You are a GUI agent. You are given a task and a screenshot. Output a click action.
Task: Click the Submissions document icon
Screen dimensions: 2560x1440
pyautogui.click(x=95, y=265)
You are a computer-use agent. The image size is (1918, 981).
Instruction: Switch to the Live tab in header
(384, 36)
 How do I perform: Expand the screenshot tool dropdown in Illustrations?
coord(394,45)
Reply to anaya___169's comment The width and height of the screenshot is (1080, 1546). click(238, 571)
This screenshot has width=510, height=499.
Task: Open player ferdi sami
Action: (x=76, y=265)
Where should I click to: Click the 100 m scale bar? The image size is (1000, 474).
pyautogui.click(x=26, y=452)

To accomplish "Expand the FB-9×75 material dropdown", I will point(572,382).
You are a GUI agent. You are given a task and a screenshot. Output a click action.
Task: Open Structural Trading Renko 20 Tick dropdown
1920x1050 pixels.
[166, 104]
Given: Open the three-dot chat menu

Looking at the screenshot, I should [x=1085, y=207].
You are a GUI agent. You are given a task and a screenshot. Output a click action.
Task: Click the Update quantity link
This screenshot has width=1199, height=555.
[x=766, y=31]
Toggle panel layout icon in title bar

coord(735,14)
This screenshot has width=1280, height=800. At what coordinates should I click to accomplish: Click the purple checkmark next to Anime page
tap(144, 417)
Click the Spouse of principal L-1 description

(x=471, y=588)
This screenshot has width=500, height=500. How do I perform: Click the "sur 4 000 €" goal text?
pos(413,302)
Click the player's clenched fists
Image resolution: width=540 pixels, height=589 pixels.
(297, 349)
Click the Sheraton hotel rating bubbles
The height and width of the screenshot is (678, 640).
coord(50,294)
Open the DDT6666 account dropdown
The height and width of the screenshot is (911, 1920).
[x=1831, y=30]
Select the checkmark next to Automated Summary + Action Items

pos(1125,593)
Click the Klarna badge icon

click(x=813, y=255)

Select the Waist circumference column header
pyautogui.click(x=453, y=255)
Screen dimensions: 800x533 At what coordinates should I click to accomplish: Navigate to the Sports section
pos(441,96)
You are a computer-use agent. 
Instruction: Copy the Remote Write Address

= = = = =

Give back each record above exactly as written.

You are a GUI agent. You are given a task and a screenshot. Output a click action.
Task: Click the Submissions document icon
Screen dimensions: 2560x1440
pyautogui.click(x=95, y=265)
You are a computer-use agent. The image size is (1918, 981).
Instruction: Switch to the Live tab in header
(384, 36)
 How do I perform: Expand the screenshot tool dropdown in Illustrations?
coord(394,45)
Reply to anaya___169's comment The width and height of the screenshot is (1080, 1546). click(238, 571)
This screenshot has width=510, height=499.
Task: Open player ferdi sami
Action: (x=76, y=265)
Where should I click to: Click the 100 m scale bar? The image size is (1000, 474).
pyautogui.click(x=26, y=452)

To accomplish "Expand the FB-9×75 material dropdown", I will point(572,382).
You are a GUI agent. You are given a task and a screenshot. Output a click action.
Task: Open Structural Trading Renko 20 Tick dropdown
1920x1050 pixels.
[166, 104]
Given: Open the three-dot chat menu

Looking at the screenshot, I should [x=1085, y=207].
You are a GUI agent. You are given a task and a screenshot. Output a click action.
Task: Click the Update quantity link
This screenshot has width=1199, height=555.
[x=766, y=31]
Toggle panel layout icon in title bar

coord(735,14)
This screenshot has width=1280, height=800. At what coordinates should I click to accomplish: Click the purple checkmark next to Anime page
tap(144, 417)
Click the Spouse of principal L-1 description

(x=471, y=588)
This screenshot has width=500, height=500. How do I perform: Click the "sur 4 000 €" goal text?
pos(413,302)
Click the player's clenched fists
Image resolution: width=540 pixels, height=589 pixels.
(297, 349)
Click the Sheraton hotel rating bubbles
The height and width of the screenshot is (678, 640).
coord(50,294)
Open the DDT6666 account dropdown
The height and width of the screenshot is (911, 1920).
[x=1831, y=30]
Select the checkmark next to Automated Summary + Action Items

pos(1125,593)
Click the Klarna badge icon

click(x=813, y=255)

Select the Waist circumference column header
pyautogui.click(x=453, y=255)
Screen dimensions: 800x533 At what coordinates should I click to accomplish: Navigate to the Sports section
pos(441,96)
You are a computer-use agent. 
Instruction: Copy the Remote Write Address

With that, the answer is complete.